◆ **EXTRACTED ENTRIES**:
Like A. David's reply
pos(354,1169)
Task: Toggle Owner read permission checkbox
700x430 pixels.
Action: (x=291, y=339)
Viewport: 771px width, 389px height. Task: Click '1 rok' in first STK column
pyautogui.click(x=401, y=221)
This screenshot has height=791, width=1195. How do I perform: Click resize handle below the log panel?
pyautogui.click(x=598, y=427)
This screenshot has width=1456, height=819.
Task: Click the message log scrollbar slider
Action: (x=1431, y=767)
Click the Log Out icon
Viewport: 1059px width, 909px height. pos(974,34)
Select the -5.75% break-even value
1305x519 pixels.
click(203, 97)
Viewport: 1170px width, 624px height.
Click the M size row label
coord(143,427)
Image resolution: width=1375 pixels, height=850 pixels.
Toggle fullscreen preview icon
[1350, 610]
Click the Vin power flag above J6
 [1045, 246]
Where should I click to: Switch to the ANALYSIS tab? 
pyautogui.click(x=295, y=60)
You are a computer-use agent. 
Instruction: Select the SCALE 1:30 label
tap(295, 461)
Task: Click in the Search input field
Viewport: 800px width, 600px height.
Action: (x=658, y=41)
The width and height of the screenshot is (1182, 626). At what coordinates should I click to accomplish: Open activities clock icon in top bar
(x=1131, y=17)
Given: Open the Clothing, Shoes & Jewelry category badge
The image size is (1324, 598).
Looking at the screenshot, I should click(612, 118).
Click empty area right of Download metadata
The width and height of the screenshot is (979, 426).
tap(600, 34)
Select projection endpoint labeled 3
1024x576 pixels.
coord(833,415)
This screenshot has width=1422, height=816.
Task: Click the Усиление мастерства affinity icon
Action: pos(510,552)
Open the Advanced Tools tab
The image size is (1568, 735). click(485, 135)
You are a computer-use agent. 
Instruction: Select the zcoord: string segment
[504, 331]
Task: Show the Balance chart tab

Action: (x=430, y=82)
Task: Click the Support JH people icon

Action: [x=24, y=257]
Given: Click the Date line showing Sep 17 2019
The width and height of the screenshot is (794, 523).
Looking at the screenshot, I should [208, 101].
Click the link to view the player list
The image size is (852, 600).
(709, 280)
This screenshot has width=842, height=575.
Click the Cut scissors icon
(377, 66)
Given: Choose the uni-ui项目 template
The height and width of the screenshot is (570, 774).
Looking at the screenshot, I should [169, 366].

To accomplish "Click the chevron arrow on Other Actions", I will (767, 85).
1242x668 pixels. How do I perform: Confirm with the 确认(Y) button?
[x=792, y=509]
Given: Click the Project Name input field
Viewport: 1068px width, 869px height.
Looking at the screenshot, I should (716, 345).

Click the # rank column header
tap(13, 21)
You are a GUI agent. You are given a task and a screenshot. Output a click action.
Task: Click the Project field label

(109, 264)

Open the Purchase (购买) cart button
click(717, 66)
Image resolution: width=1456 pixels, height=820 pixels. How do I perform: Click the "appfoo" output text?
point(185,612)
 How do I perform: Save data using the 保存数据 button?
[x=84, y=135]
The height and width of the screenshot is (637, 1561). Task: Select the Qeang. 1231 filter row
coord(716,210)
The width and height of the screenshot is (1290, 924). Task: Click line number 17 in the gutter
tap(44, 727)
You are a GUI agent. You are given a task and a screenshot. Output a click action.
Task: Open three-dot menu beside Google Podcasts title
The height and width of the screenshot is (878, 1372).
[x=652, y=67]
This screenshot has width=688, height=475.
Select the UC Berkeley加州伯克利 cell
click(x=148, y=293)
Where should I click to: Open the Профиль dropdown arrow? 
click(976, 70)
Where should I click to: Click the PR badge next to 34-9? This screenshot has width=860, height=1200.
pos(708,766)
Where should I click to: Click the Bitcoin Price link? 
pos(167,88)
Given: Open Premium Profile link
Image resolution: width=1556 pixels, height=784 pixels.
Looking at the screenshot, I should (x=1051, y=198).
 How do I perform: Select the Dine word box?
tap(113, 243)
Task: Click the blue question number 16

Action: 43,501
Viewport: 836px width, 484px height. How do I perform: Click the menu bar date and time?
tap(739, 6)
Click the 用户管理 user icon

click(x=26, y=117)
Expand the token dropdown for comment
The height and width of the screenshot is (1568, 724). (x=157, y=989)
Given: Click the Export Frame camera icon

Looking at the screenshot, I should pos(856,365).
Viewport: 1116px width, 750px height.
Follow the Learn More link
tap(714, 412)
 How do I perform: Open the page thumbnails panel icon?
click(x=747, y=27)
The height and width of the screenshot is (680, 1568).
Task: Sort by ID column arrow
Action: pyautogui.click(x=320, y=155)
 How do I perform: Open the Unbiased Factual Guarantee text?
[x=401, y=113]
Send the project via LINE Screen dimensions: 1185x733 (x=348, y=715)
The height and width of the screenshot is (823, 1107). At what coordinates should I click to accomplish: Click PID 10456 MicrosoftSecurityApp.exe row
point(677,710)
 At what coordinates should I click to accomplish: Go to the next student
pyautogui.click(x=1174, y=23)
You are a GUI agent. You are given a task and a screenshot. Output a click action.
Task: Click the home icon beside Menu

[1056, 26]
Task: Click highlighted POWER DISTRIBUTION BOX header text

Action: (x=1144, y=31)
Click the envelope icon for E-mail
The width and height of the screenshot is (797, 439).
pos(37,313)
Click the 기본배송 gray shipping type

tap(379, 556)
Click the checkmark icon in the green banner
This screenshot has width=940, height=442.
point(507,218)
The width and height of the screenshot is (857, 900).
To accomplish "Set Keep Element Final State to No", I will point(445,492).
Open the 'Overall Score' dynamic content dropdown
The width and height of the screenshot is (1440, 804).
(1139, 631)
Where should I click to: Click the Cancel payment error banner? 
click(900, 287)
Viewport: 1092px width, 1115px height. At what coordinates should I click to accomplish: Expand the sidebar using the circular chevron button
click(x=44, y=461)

◆ **TASK DIRECTIONS**:
Repeat the material in full, exactly as it stands.

◆ **EXERCISE SOLUTION**:
Like A. David's reply
pos(354,1169)
Task: Toggle Owner read permission checkbox
700x430 pixels.
Action: (x=291, y=339)
Viewport: 771px width, 389px height. Task: Click '1 rok' in first STK column
pyautogui.click(x=401, y=221)
This screenshot has height=791, width=1195. How do I perform: Click resize handle below the log panel?
pyautogui.click(x=598, y=427)
This screenshot has width=1456, height=819.
Task: Click the message log scrollbar slider
Action: (x=1431, y=767)
Click the Log Out icon
Viewport: 1059px width, 909px height. pos(974,34)
Select the -5.75% break-even value
1305x519 pixels.
click(203, 97)
Viewport: 1170px width, 624px height.
Click the M size row label
coord(143,427)
Image resolution: width=1375 pixels, height=850 pixels.
Toggle fullscreen preview icon
[1350, 610]
Click the Vin power flag above J6
 [1045, 246]
Where should I click to: Switch to the ANALYSIS tab? 
pyautogui.click(x=295, y=60)
You are a computer-use agent. 
Instruction: Select the SCALE 1:30 label
tap(295, 461)
Task: Click in the Search input field
Viewport: 800px width, 600px height.
Action: (x=658, y=41)
The width and height of the screenshot is (1182, 626). At what coordinates should I click to accomplish: Open activities clock icon in top bar
(x=1131, y=17)
Given: Open the Clothing, Shoes & Jewelry category badge
The image size is (1324, 598).
Looking at the screenshot, I should click(612, 118).
Click empty area right of Download metadata
The width and height of the screenshot is (979, 426).
tap(600, 34)
Select projection endpoint labeled 3
1024x576 pixels.
coord(833,415)
This screenshot has width=1422, height=816.
Task: Click the Усиление мастерства affinity icon
Action: pos(510,552)
Open the Advanced Tools tab
The image size is (1568, 735). click(485, 135)
You are a computer-use agent. 
Instruction: Select the zcoord: string segment
[504, 331]
Task: Show the Balance chart tab

Action: (x=430, y=82)
Task: Click the Support JH people icon

Action: [x=24, y=257]
Given: Click the Date line showing Sep 17 2019
The width and height of the screenshot is (794, 523).
Looking at the screenshot, I should [208, 101].
Click the link to view the player list
The image size is (852, 600).
(709, 280)
This screenshot has width=842, height=575.
Click the Cut scissors icon
(377, 66)
Given: Choose the uni-ui项目 template
The height and width of the screenshot is (570, 774).
Looking at the screenshot, I should [169, 366].

To accomplish "Click the chevron arrow on Other Actions", I will (767, 85).
1242x668 pixels. How do I perform: Confirm with the 确认(Y) button?
[x=792, y=509]
Given: Click the Project Name input field
Viewport: 1068px width, 869px height.
Looking at the screenshot, I should (716, 345).

Click the # rank column header
tap(13, 21)
You are a GUI agent. You are given a task and a screenshot. Output a click action.
Task: Click the Project field label

(109, 264)

Open the Purchase (购买) cart button
click(717, 66)
Image resolution: width=1456 pixels, height=820 pixels. How do I perform: Click the "appfoo" output text?
point(185,612)
 How do I perform: Save data using the 保存数据 button?
[x=84, y=135]
The height and width of the screenshot is (637, 1561). Task: Select the Qeang. 1231 filter row
coord(716,210)
The width and height of the screenshot is (1290, 924). Task: Click line number 17 in the gutter
tap(44, 727)
You are a GUI agent. You are given a task and a screenshot. Output a click action.
Task: Open three-dot menu beside Google Podcasts title
The height and width of the screenshot is (878, 1372).
[x=652, y=67]
This screenshot has width=688, height=475.
Select the UC Berkeley加州伯克利 cell
click(x=148, y=293)
Where should I click to: Open the Профиль dropdown arrow? 
click(976, 70)
Where should I click to: Click the PR badge next to 34-9? This screenshot has width=860, height=1200.
pos(708,766)
Where should I click to: Click the Bitcoin Price link? 
pos(167,88)
Given: Open Premium Profile link
Image resolution: width=1556 pixels, height=784 pixels.
Looking at the screenshot, I should (x=1051, y=198).
 How do I perform: Select the Dine word box?
tap(113, 243)
Task: Click the blue question number 16

Action: 43,501
Viewport: 836px width, 484px height. How do I perform: Click the menu bar date and time?
tap(739, 6)
Click the 用户管理 user icon

click(x=26, y=117)
Expand the token dropdown for comment
The height and width of the screenshot is (1568, 724). (x=157, y=989)
Given: Click the Export Frame camera icon

Looking at the screenshot, I should pos(856,365).
Viewport: 1116px width, 750px height.
Follow the Learn More link
tap(714, 412)
 How do I perform: Open the page thumbnails panel icon?
click(x=747, y=27)
The height and width of the screenshot is (680, 1568).
Task: Sort by ID column arrow
Action: pyautogui.click(x=320, y=155)
 How do I perform: Open the Unbiased Factual Guarantee text?
[x=401, y=113]
Send the project via LINE Screen dimensions: 1185x733 (x=348, y=715)
The height and width of the screenshot is (823, 1107). At what coordinates should I click to accomplish: Click PID 10456 MicrosoftSecurityApp.exe row
point(677,710)
 At what coordinates should I click to accomplish: Go to the next student
pyautogui.click(x=1174, y=23)
You are a GUI agent. You are given a task and a screenshot. Output a click action.
Task: Click the home icon beside Menu

[1056, 26]
Task: Click highlighted POWER DISTRIBUTION BOX header text

Action: (x=1144, y=31)
Click the envelope icon for E-mail
The width and height of the screenshot is (797, 439).
pos(37,313)
Click the 기본배송 gray shipping type

tap(379, 556)
Click the checkmark icon in the green banner
This screenshot has width=940, height=442.
point(507,218)
The width and height of the screenshot is (857, 900).
To accomplish "Set Keep Element Final State to No", I will point(445,492).
Open the 'Overall Score' dynamic content dropdown
The width and height of the screenshot is (1440, 804).
(1139, 631)
Where should I click to: Click the Cancel payment error banner? 
click(900, 287)
Viewport: 1092px width, 1115px height. At what coordinates should I click to accomplish: Expand the sidebar using the circular chevron button
click(x=44, y=461)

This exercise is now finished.